INSTRUCTIONS TO FOLLOW: Can you reproduce the entries below with every "screenshot" changed to "screen capture" and nothing else altered?

GIVEN DATA:

--*--

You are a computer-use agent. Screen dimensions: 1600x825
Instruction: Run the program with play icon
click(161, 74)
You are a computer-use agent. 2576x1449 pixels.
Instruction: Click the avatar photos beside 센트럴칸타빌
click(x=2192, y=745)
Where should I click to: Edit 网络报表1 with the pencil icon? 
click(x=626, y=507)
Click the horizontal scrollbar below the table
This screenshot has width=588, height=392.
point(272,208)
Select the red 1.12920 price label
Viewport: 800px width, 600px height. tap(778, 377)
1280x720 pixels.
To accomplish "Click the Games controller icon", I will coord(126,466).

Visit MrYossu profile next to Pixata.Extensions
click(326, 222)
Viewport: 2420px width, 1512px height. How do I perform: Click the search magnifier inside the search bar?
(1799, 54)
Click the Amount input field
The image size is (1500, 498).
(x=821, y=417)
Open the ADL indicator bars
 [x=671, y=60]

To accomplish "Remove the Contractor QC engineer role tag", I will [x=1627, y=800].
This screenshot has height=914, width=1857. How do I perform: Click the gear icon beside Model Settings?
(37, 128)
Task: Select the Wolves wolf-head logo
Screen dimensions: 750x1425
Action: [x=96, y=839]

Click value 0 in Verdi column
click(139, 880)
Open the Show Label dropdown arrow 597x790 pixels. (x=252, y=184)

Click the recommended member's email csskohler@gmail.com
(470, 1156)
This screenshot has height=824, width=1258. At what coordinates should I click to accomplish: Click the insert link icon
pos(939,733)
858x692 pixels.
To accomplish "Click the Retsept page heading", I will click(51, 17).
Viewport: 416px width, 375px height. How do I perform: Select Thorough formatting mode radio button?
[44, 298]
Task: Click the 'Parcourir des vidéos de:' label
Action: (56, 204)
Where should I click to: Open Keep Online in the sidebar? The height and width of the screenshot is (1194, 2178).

--*--

EXERCISE SOLUTION:
You are a computer-use agent. Screen dimensions: 1600x825
Instruction: Run the program with play icon
click(161, 74)
You are a computer-use agent. 2576x1449 pixels.
Instruction: Click the avatar photos beside 센트럴칸타빌
click(x=2192, y=745)
Where should I click to: Edit 网络报表1 with the pencil icon? 
click(x=626, y=507)
Click the horizontal scrollbar below the table
This screen capture has width=588, height=392.
point(272,208)
Select the red 1.12920 price label
Viewport: 800px width, 600px height. tap(778, 377)
1280x720 pixels.
To accomplish "Click the Games controller icon", I will coord(126,466).

Visit MrYossu profile next to Pixata.Extensions
click(326, 222)
Viewport: 2420px width, 1512px height. How do I perform: Click the search magnifier inside the search bar?
(1799, 54)
Click the Amount input field
The image size is (1500, 498).
(x=821, y=417)
Open the ADL indicator bars
 [x=671, y=60]

To accomplish "Remove the Contractor QC engineer role tag", I will [x=1627, y=800].
This screen capture has height=914, width=1857. How do I perform: Click the gear icon beside Model Settings?
(37, 128)
Task: Select the Wolves wolf-head logo
Screen dimensions: 750x1425
Action: [x=96, y=839]

Click value 0 in Verdi column
click(139, 880)
Open the Show Label dropdown arrow 597x790 pixels. (x=252, y=184)

Click the recommended member's email csskohler@gmail.com
(470, 1156)
This screen capture has height=824, width=1258. At what coordinates should I click to accomplish: Click the insert link icon
pos(939,733)
858x692 pixels.
To accomplish "Click the Retsept page heading", I will click(51, 17).
Viewport: 416px width, 375px height. How do I perform: Select Thorough formatting mode radio button?
[44, 298]
Task: Click the 'Parcourir des vidéos de:' label
Action: (56, 204)
Where should I click to: Open Keep Online in the sidebar? The height and width of the screen capture is (1194, 2178).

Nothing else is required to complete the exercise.